I am trying to call a Flask API endpoint (http://monarch.example.com:8080/) hosted in Apache web server in a Linux machine. This endpoint is protected by Kerberos authentication. I use kinit user
to initialize Kerberos.
Then I am using python kerberos library to get the ticket and requests library for the api call. I am providing the ticket in the Authorization header of the request. Relevant code snippet for that:
`__, krb_context = kerberos.authGSSClientInit("[email protected]")
kerberos.authGSSClientStep(krb_context, "")

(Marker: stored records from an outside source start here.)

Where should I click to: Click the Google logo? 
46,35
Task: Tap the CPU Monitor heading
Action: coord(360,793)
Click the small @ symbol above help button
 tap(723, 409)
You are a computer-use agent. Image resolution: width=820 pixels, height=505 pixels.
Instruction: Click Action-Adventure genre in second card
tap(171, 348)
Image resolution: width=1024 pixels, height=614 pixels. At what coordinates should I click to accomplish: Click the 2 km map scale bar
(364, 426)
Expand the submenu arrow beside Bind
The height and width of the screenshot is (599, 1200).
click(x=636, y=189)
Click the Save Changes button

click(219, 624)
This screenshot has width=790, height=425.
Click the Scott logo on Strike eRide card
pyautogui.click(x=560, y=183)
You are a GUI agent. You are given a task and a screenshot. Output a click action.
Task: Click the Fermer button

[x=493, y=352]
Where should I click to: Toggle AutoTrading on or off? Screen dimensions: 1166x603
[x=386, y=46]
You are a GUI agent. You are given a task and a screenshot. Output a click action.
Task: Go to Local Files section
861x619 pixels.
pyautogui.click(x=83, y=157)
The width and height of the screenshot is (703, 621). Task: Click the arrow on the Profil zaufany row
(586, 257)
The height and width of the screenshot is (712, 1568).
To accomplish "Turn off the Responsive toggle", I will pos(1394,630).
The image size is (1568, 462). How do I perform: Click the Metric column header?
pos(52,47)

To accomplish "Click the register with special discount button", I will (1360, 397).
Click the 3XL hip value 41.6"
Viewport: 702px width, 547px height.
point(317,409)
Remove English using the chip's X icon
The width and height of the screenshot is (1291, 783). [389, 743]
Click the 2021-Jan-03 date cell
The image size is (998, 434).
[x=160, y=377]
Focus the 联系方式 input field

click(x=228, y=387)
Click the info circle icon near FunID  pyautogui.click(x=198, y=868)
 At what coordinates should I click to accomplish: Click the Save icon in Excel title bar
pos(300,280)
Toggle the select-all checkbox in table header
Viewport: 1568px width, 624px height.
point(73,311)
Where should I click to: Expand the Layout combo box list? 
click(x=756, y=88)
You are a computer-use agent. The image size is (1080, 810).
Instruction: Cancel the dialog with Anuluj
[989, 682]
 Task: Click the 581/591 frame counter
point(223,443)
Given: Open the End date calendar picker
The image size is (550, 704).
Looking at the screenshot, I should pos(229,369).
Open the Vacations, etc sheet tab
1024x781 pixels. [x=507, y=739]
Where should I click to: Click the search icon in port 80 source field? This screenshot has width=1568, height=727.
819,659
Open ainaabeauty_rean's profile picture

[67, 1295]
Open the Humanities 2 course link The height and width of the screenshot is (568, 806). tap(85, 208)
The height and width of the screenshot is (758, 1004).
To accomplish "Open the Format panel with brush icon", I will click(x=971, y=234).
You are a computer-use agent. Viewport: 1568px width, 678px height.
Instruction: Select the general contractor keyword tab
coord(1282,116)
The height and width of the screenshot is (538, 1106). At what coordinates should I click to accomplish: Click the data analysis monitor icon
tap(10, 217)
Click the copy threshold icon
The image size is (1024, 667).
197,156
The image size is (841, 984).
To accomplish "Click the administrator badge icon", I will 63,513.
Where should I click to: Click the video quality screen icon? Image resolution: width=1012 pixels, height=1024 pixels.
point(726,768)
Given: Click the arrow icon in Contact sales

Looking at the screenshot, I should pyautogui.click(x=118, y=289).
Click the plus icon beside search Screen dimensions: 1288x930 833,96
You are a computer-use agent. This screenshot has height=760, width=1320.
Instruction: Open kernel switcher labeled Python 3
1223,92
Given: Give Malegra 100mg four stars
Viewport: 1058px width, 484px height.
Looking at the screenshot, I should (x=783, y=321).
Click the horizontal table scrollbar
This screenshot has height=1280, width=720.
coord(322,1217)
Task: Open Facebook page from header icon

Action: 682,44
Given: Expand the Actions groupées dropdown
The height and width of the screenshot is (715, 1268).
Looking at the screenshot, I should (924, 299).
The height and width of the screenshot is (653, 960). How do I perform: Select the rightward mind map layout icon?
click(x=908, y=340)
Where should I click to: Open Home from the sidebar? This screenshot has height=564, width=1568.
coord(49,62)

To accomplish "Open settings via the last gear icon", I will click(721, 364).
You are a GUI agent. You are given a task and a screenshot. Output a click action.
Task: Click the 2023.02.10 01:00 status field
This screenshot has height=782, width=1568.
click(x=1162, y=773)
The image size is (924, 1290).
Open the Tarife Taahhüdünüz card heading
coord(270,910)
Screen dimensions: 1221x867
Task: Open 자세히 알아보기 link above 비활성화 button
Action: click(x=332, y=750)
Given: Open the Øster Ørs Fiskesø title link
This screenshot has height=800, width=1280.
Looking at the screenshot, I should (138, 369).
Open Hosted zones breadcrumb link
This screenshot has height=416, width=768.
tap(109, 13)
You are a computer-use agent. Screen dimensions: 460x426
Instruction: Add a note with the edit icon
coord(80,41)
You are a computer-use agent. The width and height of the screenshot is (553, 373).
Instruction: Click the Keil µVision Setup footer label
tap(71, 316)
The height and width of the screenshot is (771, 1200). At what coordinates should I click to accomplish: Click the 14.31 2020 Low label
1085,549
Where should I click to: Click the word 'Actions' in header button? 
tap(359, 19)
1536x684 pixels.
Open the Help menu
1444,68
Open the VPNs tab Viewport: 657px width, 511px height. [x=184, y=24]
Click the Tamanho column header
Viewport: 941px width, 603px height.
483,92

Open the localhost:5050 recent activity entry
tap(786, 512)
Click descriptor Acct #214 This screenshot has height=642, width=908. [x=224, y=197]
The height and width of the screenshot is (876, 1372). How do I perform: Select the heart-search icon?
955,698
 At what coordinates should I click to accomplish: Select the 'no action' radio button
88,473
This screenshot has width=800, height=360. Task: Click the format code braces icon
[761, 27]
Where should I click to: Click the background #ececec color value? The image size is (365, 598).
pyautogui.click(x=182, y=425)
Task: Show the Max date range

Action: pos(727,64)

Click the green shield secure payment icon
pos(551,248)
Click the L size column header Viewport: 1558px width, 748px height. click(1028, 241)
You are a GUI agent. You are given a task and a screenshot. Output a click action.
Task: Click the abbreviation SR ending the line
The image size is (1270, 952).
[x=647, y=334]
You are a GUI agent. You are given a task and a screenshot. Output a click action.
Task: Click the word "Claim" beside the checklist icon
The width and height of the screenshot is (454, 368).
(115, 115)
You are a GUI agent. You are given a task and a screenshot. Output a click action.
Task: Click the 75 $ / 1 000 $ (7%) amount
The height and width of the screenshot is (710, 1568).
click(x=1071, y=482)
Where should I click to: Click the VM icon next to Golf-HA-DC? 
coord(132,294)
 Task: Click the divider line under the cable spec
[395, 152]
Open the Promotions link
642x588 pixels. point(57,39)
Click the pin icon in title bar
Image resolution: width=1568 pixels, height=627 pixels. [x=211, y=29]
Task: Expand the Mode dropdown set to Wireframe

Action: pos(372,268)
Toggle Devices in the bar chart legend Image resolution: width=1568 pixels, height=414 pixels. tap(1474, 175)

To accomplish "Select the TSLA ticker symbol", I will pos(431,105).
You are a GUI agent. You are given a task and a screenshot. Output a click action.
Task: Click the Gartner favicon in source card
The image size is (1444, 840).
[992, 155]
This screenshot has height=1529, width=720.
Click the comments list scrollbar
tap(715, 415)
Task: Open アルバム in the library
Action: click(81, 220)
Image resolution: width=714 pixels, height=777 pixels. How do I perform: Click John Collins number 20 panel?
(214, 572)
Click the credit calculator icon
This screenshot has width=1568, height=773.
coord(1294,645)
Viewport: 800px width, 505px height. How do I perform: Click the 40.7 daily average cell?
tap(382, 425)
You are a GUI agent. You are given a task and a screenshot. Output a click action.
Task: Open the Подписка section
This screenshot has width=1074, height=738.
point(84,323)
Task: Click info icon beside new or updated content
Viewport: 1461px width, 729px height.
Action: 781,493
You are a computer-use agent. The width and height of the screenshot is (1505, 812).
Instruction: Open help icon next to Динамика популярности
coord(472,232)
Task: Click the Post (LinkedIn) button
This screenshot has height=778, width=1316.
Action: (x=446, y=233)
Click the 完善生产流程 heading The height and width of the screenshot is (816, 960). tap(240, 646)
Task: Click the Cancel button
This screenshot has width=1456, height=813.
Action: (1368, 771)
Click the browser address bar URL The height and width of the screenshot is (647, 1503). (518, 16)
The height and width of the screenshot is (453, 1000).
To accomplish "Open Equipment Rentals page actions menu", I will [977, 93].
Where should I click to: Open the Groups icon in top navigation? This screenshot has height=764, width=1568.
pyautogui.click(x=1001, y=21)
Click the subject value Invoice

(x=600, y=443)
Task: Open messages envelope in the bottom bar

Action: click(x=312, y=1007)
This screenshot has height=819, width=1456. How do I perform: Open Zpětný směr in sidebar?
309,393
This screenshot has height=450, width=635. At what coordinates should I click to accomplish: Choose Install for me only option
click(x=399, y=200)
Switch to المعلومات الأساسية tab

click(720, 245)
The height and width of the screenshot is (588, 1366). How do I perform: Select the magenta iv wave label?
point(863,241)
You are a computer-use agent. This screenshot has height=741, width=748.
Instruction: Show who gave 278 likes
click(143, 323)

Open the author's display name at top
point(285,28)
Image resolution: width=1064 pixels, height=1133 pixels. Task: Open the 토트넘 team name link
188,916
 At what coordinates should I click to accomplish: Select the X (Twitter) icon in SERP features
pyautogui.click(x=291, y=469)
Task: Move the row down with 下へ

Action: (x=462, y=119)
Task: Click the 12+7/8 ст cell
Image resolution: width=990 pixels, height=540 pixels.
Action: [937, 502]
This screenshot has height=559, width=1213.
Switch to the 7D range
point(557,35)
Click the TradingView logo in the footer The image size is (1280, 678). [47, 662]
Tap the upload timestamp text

auth_header = ("Negotiate " + kerberos.authGSSClientResponse(krb_context))
headers = {"Authorization": auth_header}`
I have checked that the Authorization header is populated with a value.
However I get 401-unauthorized as response.
The Kerberos configuration from /etc/apache2/sites-available/monarch.conf
for the Service containing the endpoint is:
<Directory /var/www/monarch>
AuthType Kerberos
AuthName "Acme Corporation"
KrbAuthRealms EXAMPLE.COM
KrbMethodNegotiate Off
KrbSaveCredentials Off
KrbVerifyKDC Off
KrbMethodK5Passwd On
# Krb5Keytab /etc/apache2/http.keytab
Krb5keytab /etc/krb5.keytab
Require user [email protected]
</Directory>
Lastly, the list of principals is:
host/[email protected]
HTTP/[email protected]
K/[email protected]
kadmin/[email protected]
kadmin/[email protected]
krbtgt/[email protected]
[email protected]
root/[email protected]
I have been stuck with this problem for a few days now. It would be great if anyone can help me in this regard.